Not much is decided in most Sicilians by move 13 (26 ply).

[d]r1b1k2r/2qn1ppp/p2pp3/1p3Pb1/3NP3/2N2Q2/PPP4P/2KR1B1R w kq - 0 14

This position is exactly 26 plies played. And was unclear to humans for many years. Our current human evaluation of this position is based on dozens if not hundreds of games played and studied by humans over those years. Maybe a computer if given this position to compute over could very well have a correct evaluation of it, but how can it be expected for a computer to evaluate this position correctly from plies 2 and 3 and decide to head there. It can't be, that is ridiculous. Further, this position most likely is not ever going to be the principle variation and is never even going to be seen in a 26 ply search in the first place due to all the reductions that are in a 26 ply search.
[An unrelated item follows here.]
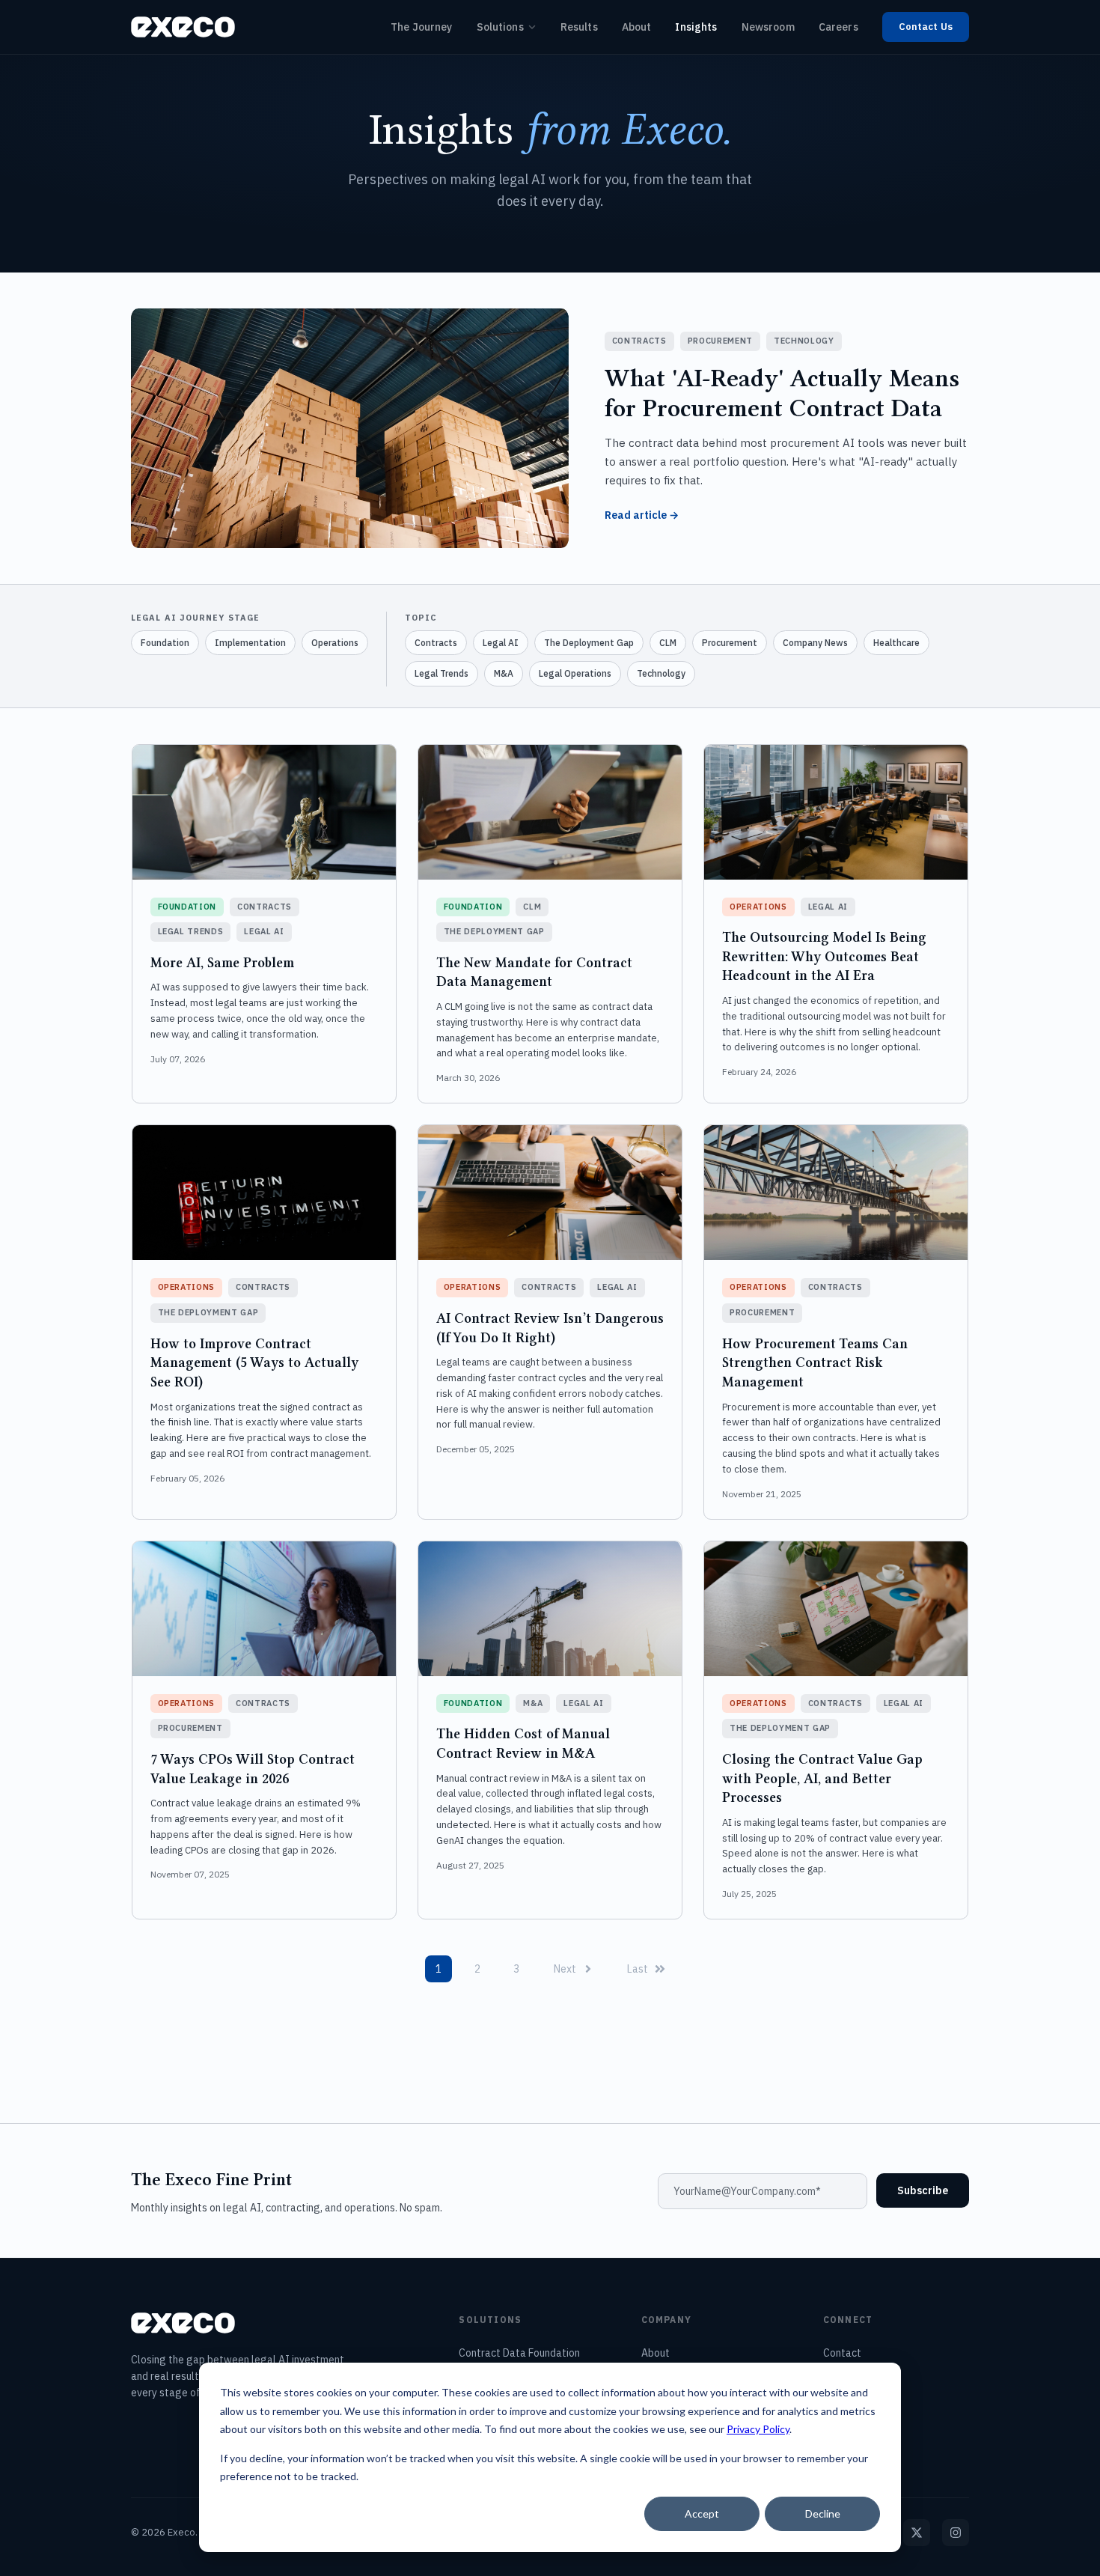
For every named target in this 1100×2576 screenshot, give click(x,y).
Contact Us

Matter of fact, most of the search tree branches are not going to be searched to anywhere near 26 ply. That is because there is only a very 'thin' path of what is considered best in an alpha-beta search. Even equal positions cause cutoffs that keep a large portion of the tree from ever being looked at. Are equal positions really equal--no they are not--either the eval lacks resolution to differentiate them or even the best of evals are not perfect. The search and eval therefore approach the truth but leave room for plenty of changing of the principle variation, even in self play, as a game is played or while a single move is being computed. Bottom line is, a computer does not know in non forced lines where it is going and only tries to maximize its potential. It has no idea in reality that the initial position of the Sicilian is only +.25 unless it is tuned that way. And if it is tuned that way it might not be tuned correctly. That could lead to mis evaluating positions further along in the game when it really should be +.25. And one more caveat is it does not matter what the initial evaluation of the Sicilian is as that value will be built into all branches of the tree. So creating a table of initial values connected to the ECO codes and having an engine normalize its evaluation to such a table may bring the scores returned into a perspective suitable for human sensitivities.

lkaufman · Post by **lkaufman** » Sat Jul 17, 2010 6:52 am

Here is how I evaluate the Sicilian. I value a tempo in the opening at about 0.4 pawns. White is up half a tempo at the start, so about 0.2 pawns. Now if Black wastes his first move, White should be better by 0.6. But it is obvious the ...c5 is very far from a wasted move. It may not be the best move, but it is clearly much closer to being the best move than to being a wasted move. So the eval should be much closer to 0.2 than to 0.6, so maybe 0.25 or perhaps 0.30.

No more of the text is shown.